Böylece, burada kinetik enerjiyi görüyorsunuz; 1 MeV’lik proton.

Bir düzeltme yapmak zorunda değilsiniz.

1 Teslalık bir alanda 15 santimetrelik bir yarıçap elde edilir. Onu biraz önce hesapladık.

50 MeV’luk bir protona giderseniz, o, rölativistik ile rölativistik-olmayan arasındaki sınır çizgisidir. 

Hâlâ yeterince rölativistik değilse, yarıçapın büyük V’nin karekökü ile değiştiğini açıkça görebilirsiniz.

50 MeV için, büyük V 50 milyondur; 1 MeV için büyük V  1 milyondur.

V’nin karekökü ile değiştiği için, kabaca yarıçapın 50’nin karekökü, yani 7 kez daha büyük olmasını beklersiniz ve gerçekten bunu görüyorsunuz.

Böylece yarıçapın 15 santimetreden yaklaşık 1 metreye gittiğini görürsünüz.

İşte 500 KeV’lik elektronumuz ve hesaplamayı doğru bir şekilde yaptığıma dikkat edin.

Bu şimdi rölativistik olarak düzeltilmiştir.

Burada gördüğünüz formalizmi uygulayarak, 2.6 çarpı 10 üzeri 8 metre bölü saniye elde edersiniz.

Bunu bu ders boyunca burada tutacağım; çünkü buna birkaç kez döneceğim. 

Hoş bir gösteri deneyi yapmak istiyorum.

Burada bir elektron tabancam var ve elektronlar böyle geliyor. Bu, elektronların hızı..
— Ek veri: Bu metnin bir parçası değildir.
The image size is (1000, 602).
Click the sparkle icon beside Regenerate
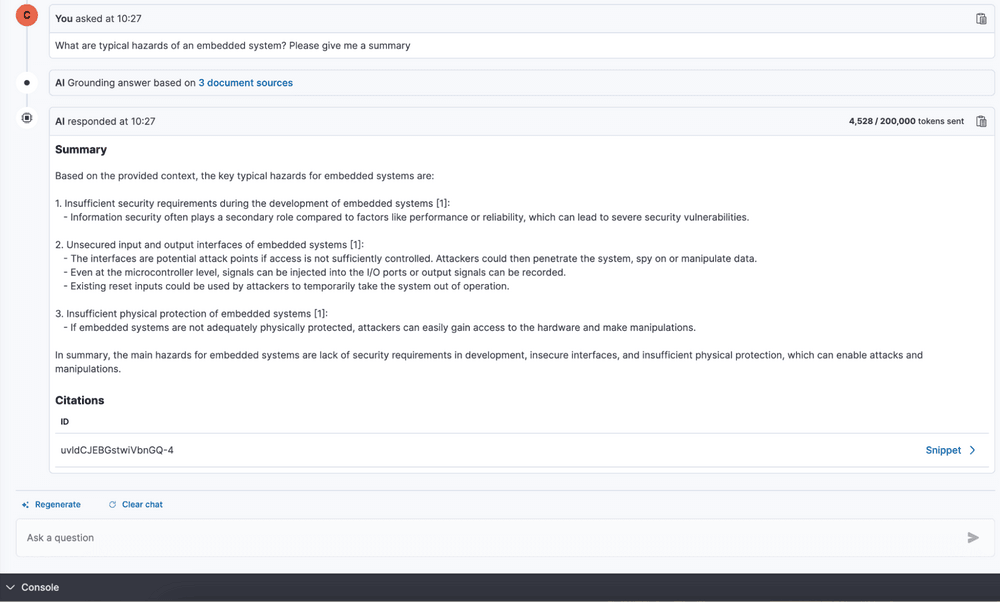tap(25, 505)
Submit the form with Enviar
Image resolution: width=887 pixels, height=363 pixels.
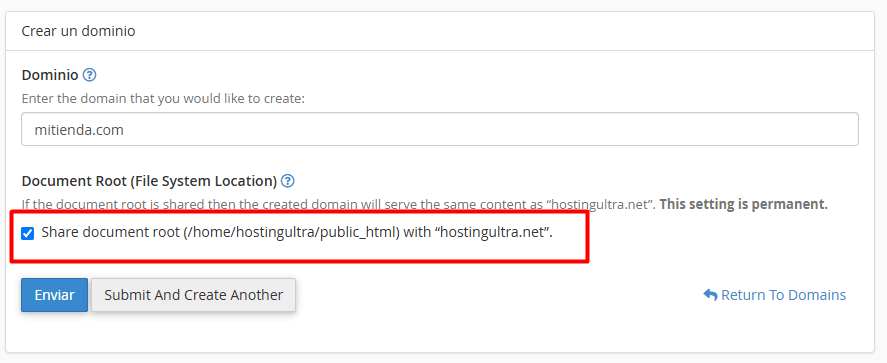[x=54, y=295]
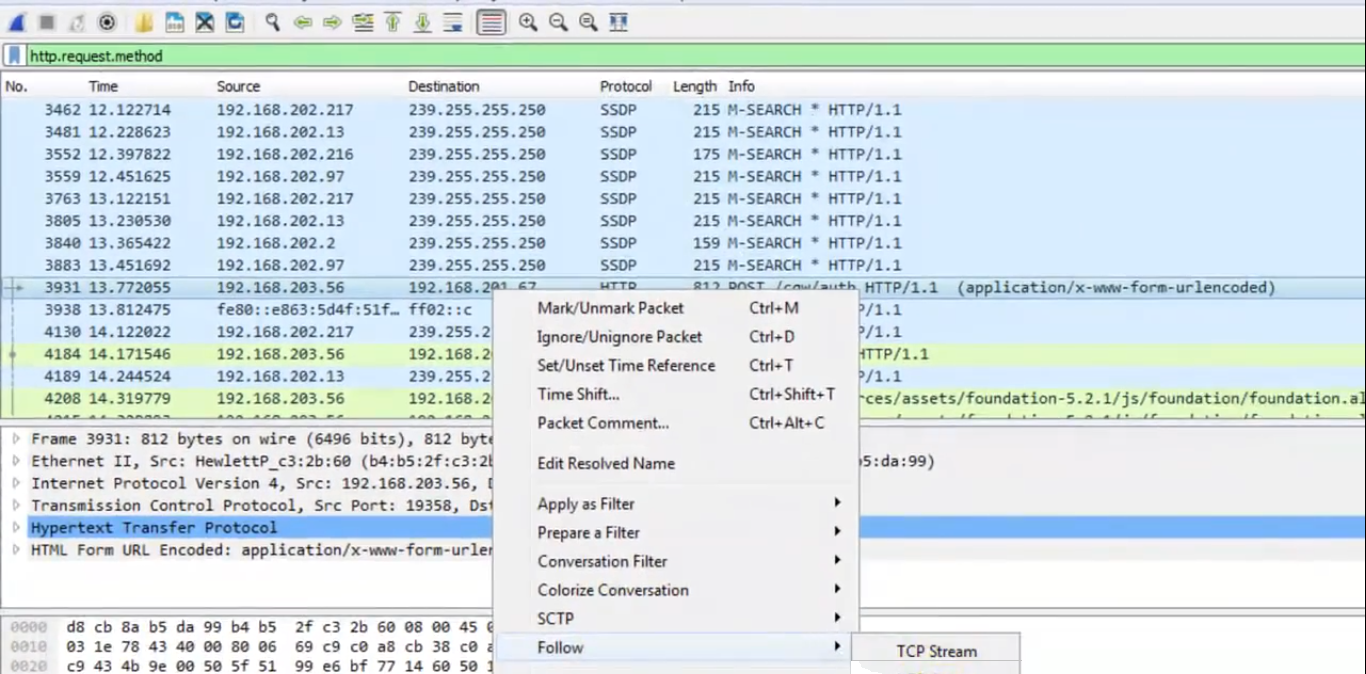The width and height of the screenshot is (1366, 674).
Task: Choose Mark/Unmark Packet in the context menu
Action: (x=610, y=308)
Onların elektron olduğunu hatırlamanız için buraya bir eksi işareti koyacağım.

Elektronlar bu yönde giderse, akım bu yöndedir.

Bir manyetik alanımız var olduğunu kabul edelim; bu manyetik alan tahtadan içeri olsun.  Bu, B’dir.

Bu durumda kuvvetin yönü,  I vektörel çarpım B ‘dir.

I bu yöndedir, B tahtadan içeri yöndedir.

Böylece eğer yanılmıyorsam, sanırım kuvvet bu yöndedir ve böylece onun bu yönde eğilmeye başlayacağını görebilirsiniz.

Eğer manyetik alanın yönünü değiştirirseniz, yani manyetik alan tahtadan dışarı doğru yönelmişse, elektron bu yönde gidecektir.  Burada size onu göstereceğim.

Bu, orada yaptığım televizyon programında gerçekleştirdiğim görüntüyü bozma yani distorsiyon deneyinden çok farklı değildir; güçlü bir mıknatısım vardı ve görüntüyü bozmuştuk,  ama elbette ki bu biraz daha kontrollü.

Böylece orada bir görüntü göreceğiz ve onu biraz karanlık bir odada yapmak istiyorum.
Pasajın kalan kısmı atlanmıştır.